### [What is asked]
Write out the full worked solution below on adding two rational expressions, reproducing every line and symbol unchanged.

### [Selection]
-- -- --

Answer
$\displaystyle \frac{5x+1}{(x-1)(x+2)}$
Work Step by Step
Step 1: Find the LCD.
List of factors of the first denominator: $\qquad (x -1)$
List of factors of the second denominator: $\qquad (x+2)$
Build the LCD:
- write all factors of the 1st denominator:$\qquad $
List$= (x -1),...\quad$ (for now)
- add to the list factors of the second denominator that are not already on the list
($(x+2)$ is added to the list)
List = $(x -1),(x+2), $
$LCD=(x-1)(x+2)$
Step 2. Rewrite each expression with the LCD:
$=\displaystyle \frac{2}{x-1}\cdot\frac{(x+2)}{(x+2)}+\frac{3}{(x+2)}\cdot\frac{(x-1)}{(x-1)}= \displaystyle \frac{2(x+2)}{(x-1)(x+2)}+\frac{3(x-1)}{(x-1)(x+2)}=...$
Step 3. Combine numerators over the LCD
$=$ $\displaystyle \frac{2(x+2)+3(x-1)}{(x-1)(x+2)}$
Step 4. Simplify, if possible.
$= \displaystyle \frac{2x+4+3x-3}{(x-1)(x+2)} $
= $\displaystyle \frac{5x+1}{(x-1)(x+2)}$

-- -- --

### [Data lines]
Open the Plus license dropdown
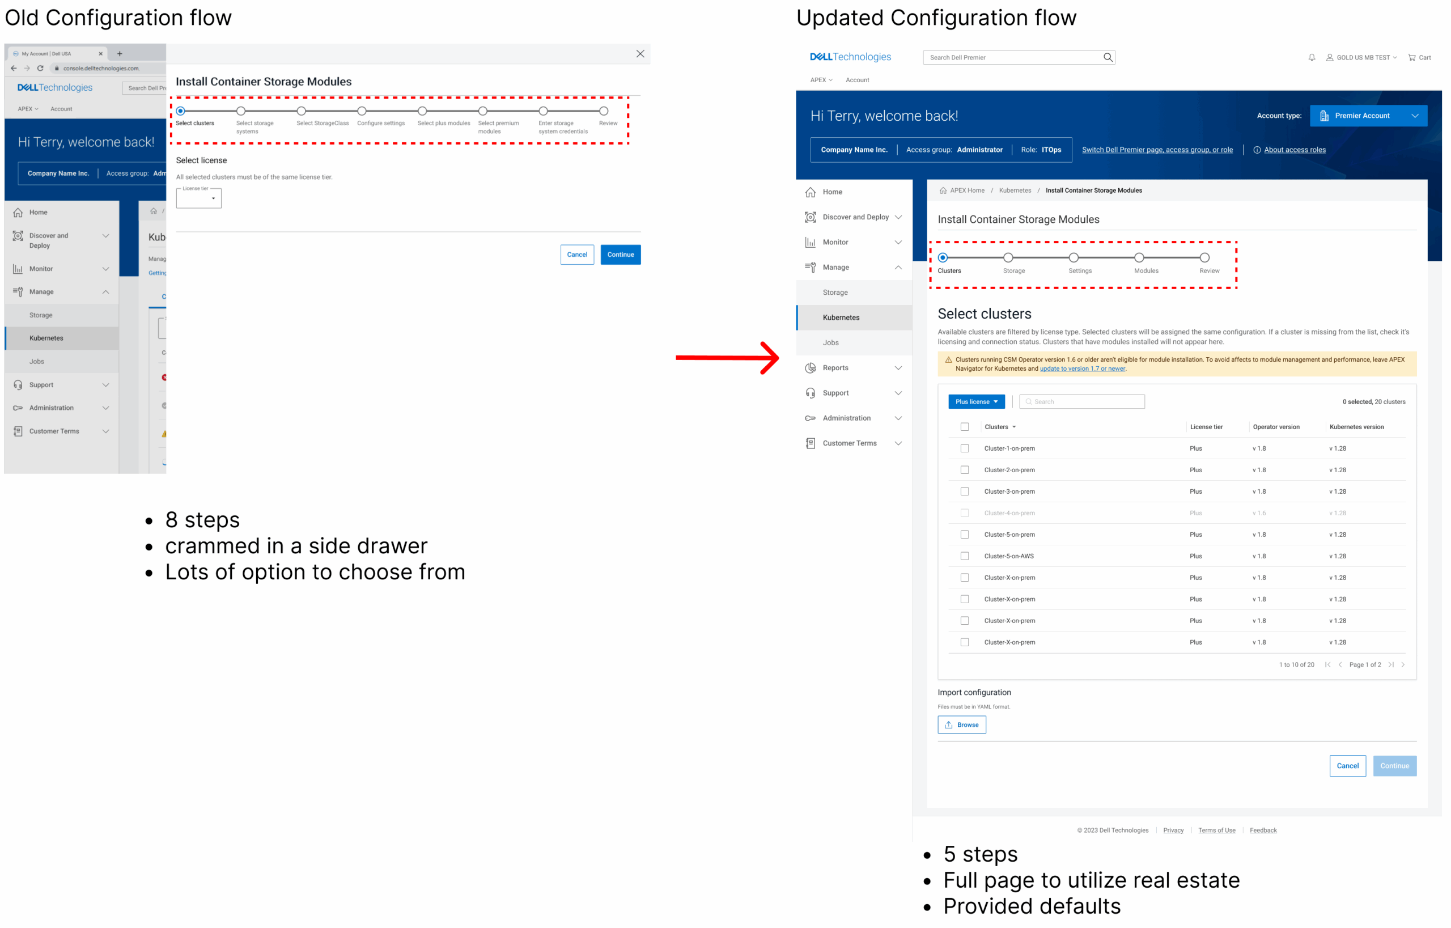This screenshot has width=1451, height=928. click(x=976, y=402)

-- -- --

### [Task output]
Answer
$\displaystyle \frac{5x+1}{(x-1)(x+2)}$
Work Step by Step
Step 1: Find the LCD.
List of factors of the first denominator: $\qquad (x -1)$
List of factors of the second denominator: $\qquad (x+2)$
Build the LCD:
- write all factors of the 1st denominator:$\qquad $
List$= (x -1),...\quad$ (for now)
- add to the list factors of the second denominator that are not already on the list
($(x+2)$ is added to the list)
List = $(x -1),(x+2), $
$LCD=(x-1)(x+2)$
Step 2. Rewrite each expression with the LCD:
$=\displaystyle \frac{2}{x-1}\cdot\frac{(x+2)}{(x+2)}+\frac{3}{(x+2)}\cdot\frac{(x-1)}{(x-1)}= \displaystyle \frac{2(x+2)}{(x-1)(x+2)}+\frac{3(x-1)}{(x-1)(x+2)}=...$
Step 3. Combine numerators over the LCD
$=$ $\displaystyle \frac{2(x+2)+3(x-1)}{(x-1)(x+2)}$
Step 4. Simplify, if possible.
$= \displaystyle \frac{2x+4+3x-3}{(x-1)(x+2)} $
= $\displaystyle \frac{5x+1}{(x-1)(x+2)}$